Die Kirchen sind verheeret, die Starken umgehauen

von Ignatius

 

Der Immerather Dom in NRW ist gefällt worden. Und das auch noch unnötigerweise ohne, dass man auch nur in Betracht gezogen hätte ihn zu verlegen, wie das in Nachbarländern wie Polen und Tschechien üblich ist.  Als Diener der katholischen Kirche in Deutschland und im Rahmen meiner Arbeit habe ich häufig das katholische Ausland in Europa besucht und gesehen, dass vor allem die Polen, Ungarn und Rumänen an ihrem Glauben stärker festhalten, als die Deutschen das tun, welche trotz den unermesslichen Reichtümern der Kirche in Deutschland keinen sprituellen Wert mehr in den Gotteshäusern sehen wollen.  Die Abtei Himmerod ist aufgegeben, der Immerather Dom abgerissen und die Gläubigen fliehen in Scharen nicht grundlos vor den biederen und gottlosen Gestalten, die meinen für die Katholiken in Deutschland sprechen zu können.
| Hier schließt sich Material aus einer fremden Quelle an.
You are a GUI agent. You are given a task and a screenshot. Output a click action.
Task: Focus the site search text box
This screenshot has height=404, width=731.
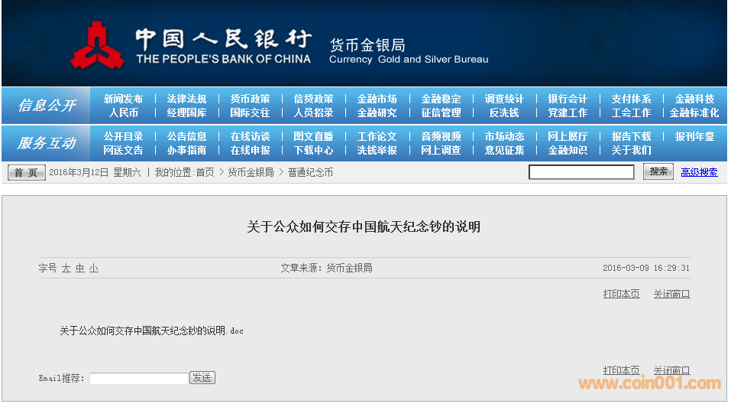pyautogui.click(x=581, y=173)
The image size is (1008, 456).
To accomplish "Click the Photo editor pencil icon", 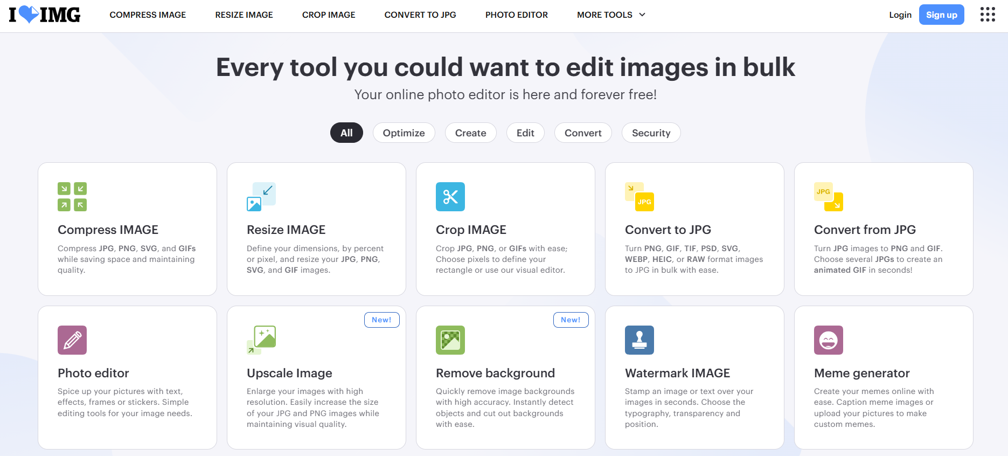I will [72, 340].
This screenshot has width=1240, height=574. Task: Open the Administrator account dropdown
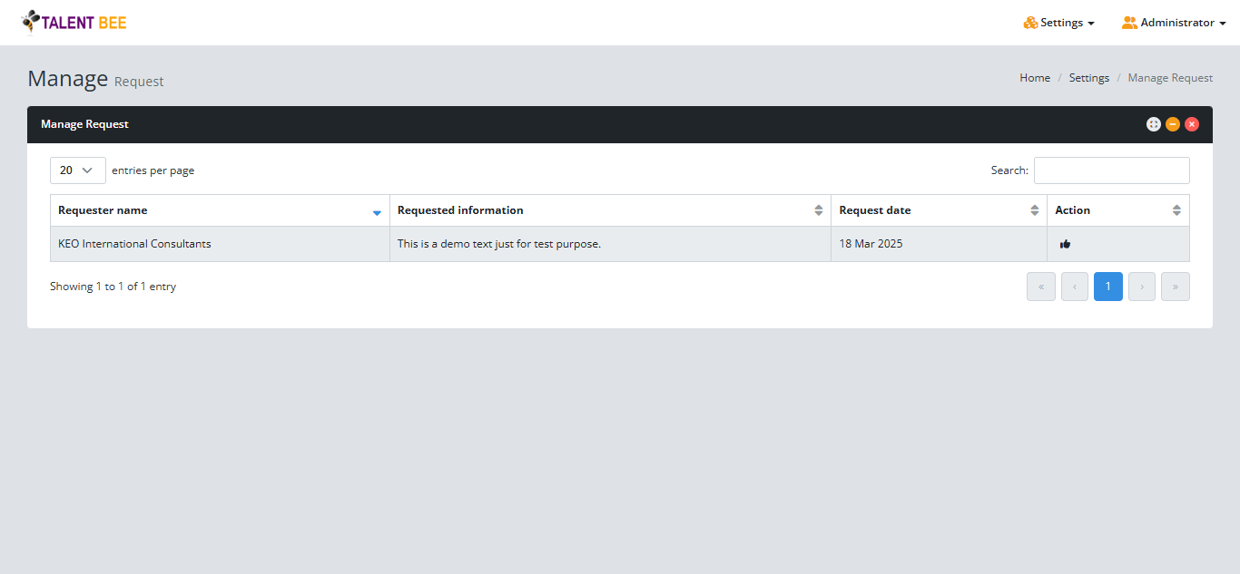(x=1174, y=22)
In Frankreich werden die Kirchen zu Hunderten niedergerissen, weil es an Gläubigen fehlt, während sich die Räume der Moscheen bis zum Bersten füllen und man in den Häusern des Islam vor Platzmangel weder atmen noch angenehm stehen kann. Sogar Kirchen werden, dem Mangel an Gläubigen und Glaubenskraft der eigenen Priesterschaft geschuldet, den Mohammedanern übergeben.
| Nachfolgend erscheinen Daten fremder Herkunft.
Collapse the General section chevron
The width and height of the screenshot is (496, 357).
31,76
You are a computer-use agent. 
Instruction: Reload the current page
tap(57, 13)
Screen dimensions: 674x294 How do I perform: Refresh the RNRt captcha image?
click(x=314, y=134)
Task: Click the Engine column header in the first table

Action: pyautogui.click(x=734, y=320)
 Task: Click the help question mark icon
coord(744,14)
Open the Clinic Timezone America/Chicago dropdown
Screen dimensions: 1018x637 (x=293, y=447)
Sehr oft habe ich die kleinen Gemeinden in den Dörfern zu beiden Seiten des Rheines besucht. Keine einzige Dorfgemeinde hat eine volle Kirche, sondern kämpft mit Mitgliederschwund und dem Sterben der Alten, die sich oft nur mit Mühe noch zu Weihnachten und Ostern zur Predigt bemühen. Die Ökumene verkommt zur Altenpflege und Begleitung am Sterbebett des Christenmenschen in Westeuropa.
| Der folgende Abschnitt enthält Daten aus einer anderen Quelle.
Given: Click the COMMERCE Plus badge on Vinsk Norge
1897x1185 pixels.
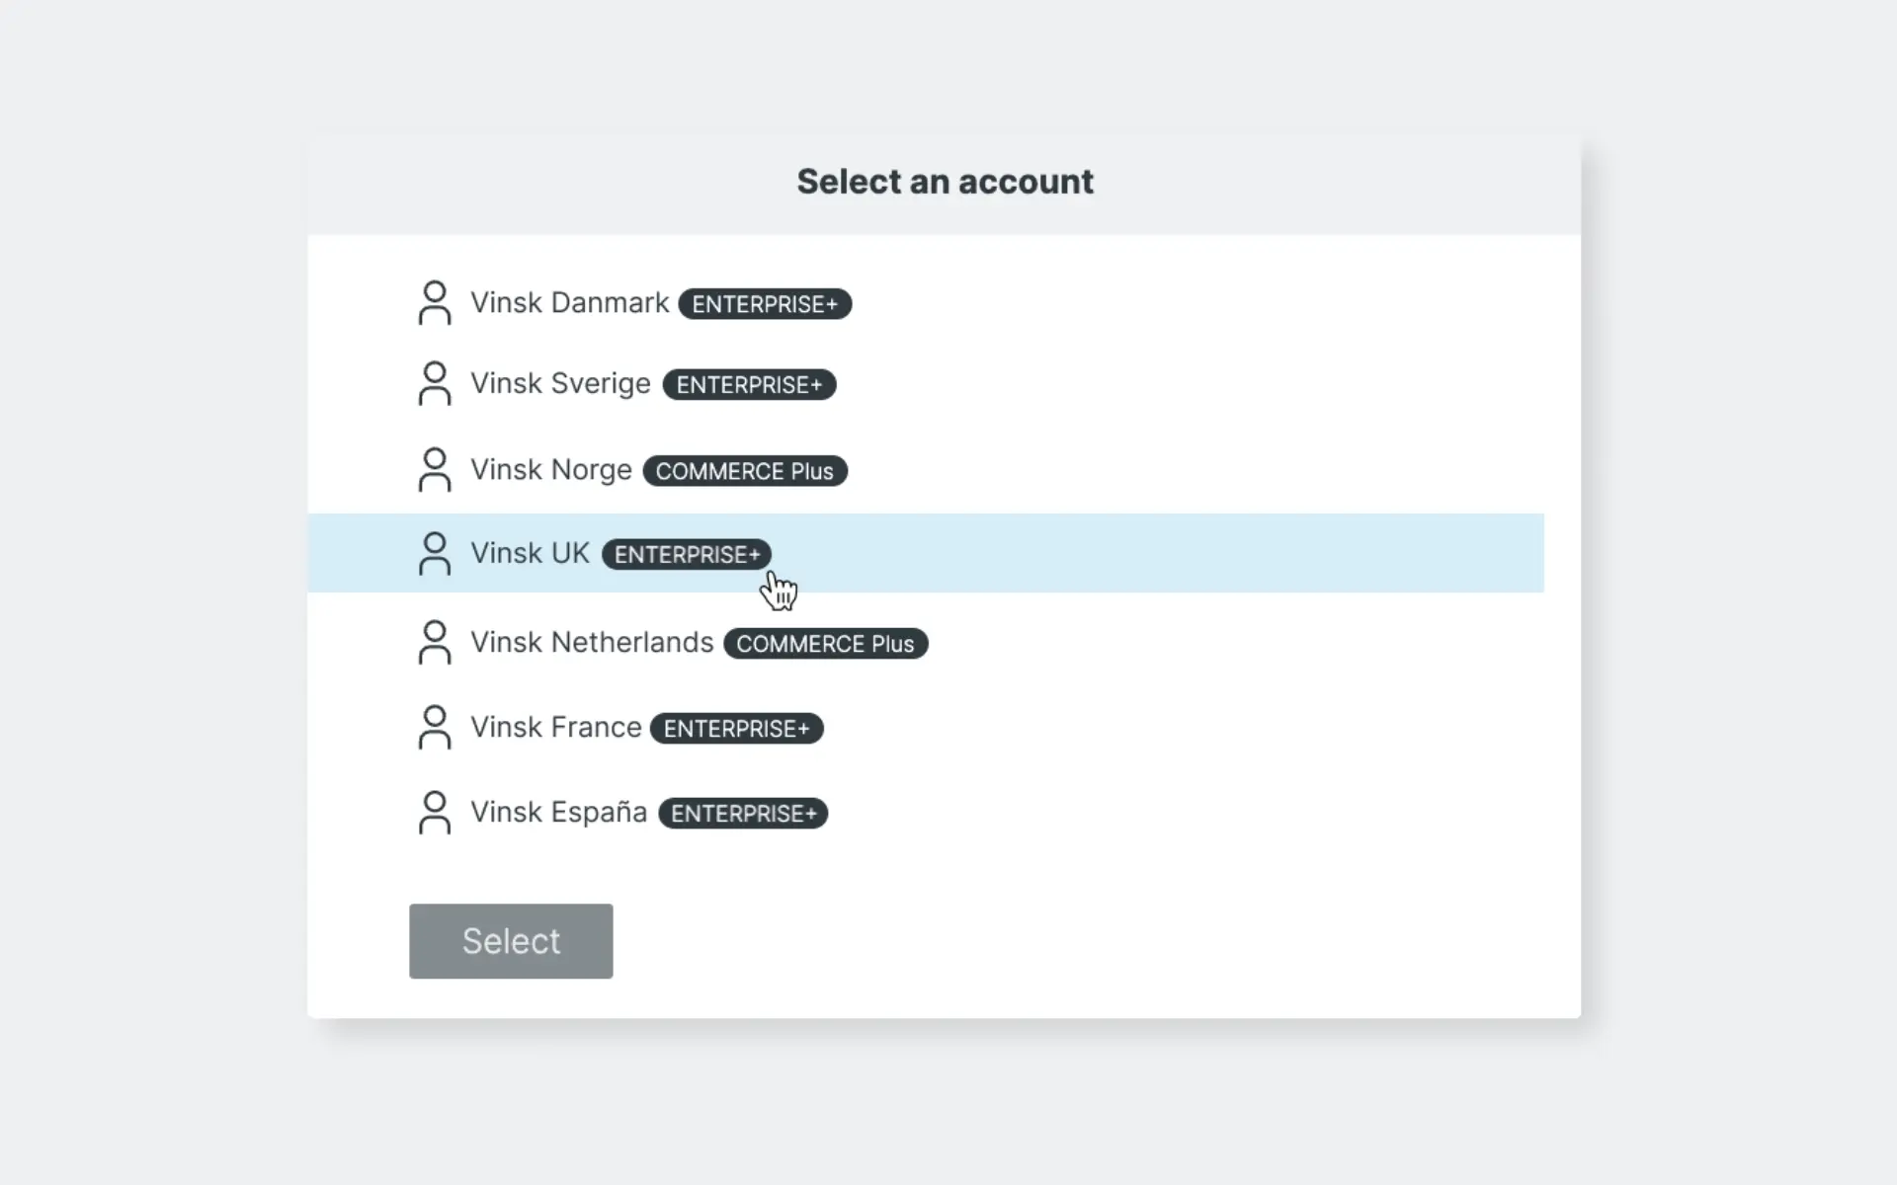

Derweil sprießen die Moscheen im Elsaß, in Lothringen, in Rheinland-Pfalz und im Pott wie Pilze aus dem Boden und man erzählt uns von ganz oben, da wo die Marktschreier des Medienrummels sitzen, dass dies rein gar nichts mit dem Vordringen des Islam zu tun habe.  Hier sei ja gar nicht von Islamisierung oder Austausch zu sprechen, weil man hier und dort noch auf die eine oder andere kleine Gemeinde zeigen kann, die da ja noch existiert, obwohl noch vor dreißig Jahren es einige Pfarrer vermochten die Innenräume der Kirche bis zur Decke zu füllen.

Europa gibt sich auf – aber wir geben Europa nicht auf:

Im Westen hat man den Christus verloren und deshalb kommt der Westen zu Fall. Einzig und allein deshalb!